■ **Extract provided**:
Re: Whitelist count = 10000?

SourceForge Headquarters 1320 Columbia Street Suite 310 San Diego, CA 92101 +1 (858) 422-6466

> 1) how can the server get a wl count of 10000 at the first place for
> an obvious piece of spam? (I have a handle of similar emails that
> falls into the same case);

This digest (778941d994b5281bf5652cd293a2761421cc109d) is a special
case.  Ticket #1037314 deals with this case.  Basically, the only
content that Pyzor finds to use for digesting for some types of
message is:

# pyzor predigest < ~/message.eml
<!DOCTYPEHTMLPUBLICHTML4.0

Obviously, this isn't text that would be unique to a message.  Until
that ticket is resolved, both ham and spam can end up with the same
digest.  With a classifier like Pyzor (where the digests are meant to
be unique), it is many times worse to get a false positive than a
false negative.  For that reason, I manually set the whitelist count
to 10,000 for this one digest, so that until the ticket is resolved,
messages of this type will never be classified as spam.  That means
that there will be a few spam that are missed, but no ham will be
incorrectly classified as spam, which is vastly more important.

> 2) the client seems to override the end result with even a whitelist
> count of 1, judging from the source code.

That's correct - this was also the case in 0.4 - I believe it has been
true ever since Frank originally added the whitelist functionality.

That's a decade before my time, but my guess would be that he felt
that the whitelist functionality was necessary, but wanted to ensure
that existing tools (perhaps the SpamAssassin plugin) continued to
work.  For example, the current SpamAssassin plug-in (which could well
be the same code as when 0.4 was released) ignores the whitelist count
completely.  That means that unless the hit count is adjusted, the
whitelisting would have no effect.  Since authentication is required
for the whitelist command, and a false positive is vastly worse
(especially with a hash-based classifier) than a false negative, it
seems a reasonable choice.

Looking forward, my feeling (as outlined on the list previously), is
that adding a new command ("score"), which combined the hit and
whitelist counts to produce a 0-1 score, would be a useful addition.
This would allow a more refined use of the two counts.  I don't think
it's right to adjust the current behaviour of the "check" command,
since it has behaved that way for so long.  If users wish to make use
of the individual counts, they they can either do a check command
without using the standard pyzor client (since it is the client that
overrules the hit count, not the server), or use the info command and
parse the result accordingly.

Cheers,
Tony

■ **Data lines**:

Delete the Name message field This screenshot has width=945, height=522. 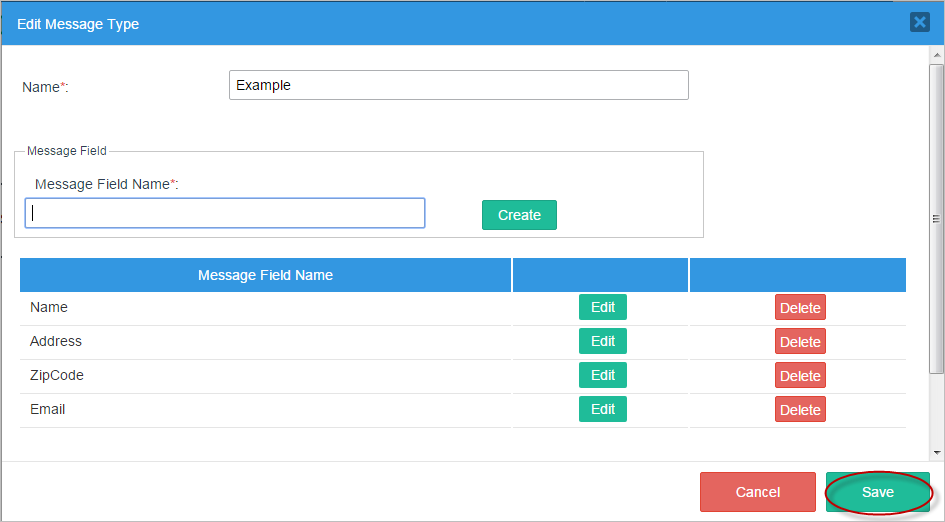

■ **Exercise requirements**:
(1) Translate this sentence from the Pyzor whitelist thread into Spanish: "This would allow a more refined use of the two counts."
(2) According to the Pyzor whitelist thread, which ticket deals with the special-case digest?

■ **Responses**:
(1) Esto permitiría un uso más refinado de los dos recuentos.

(2) Ticket #1037314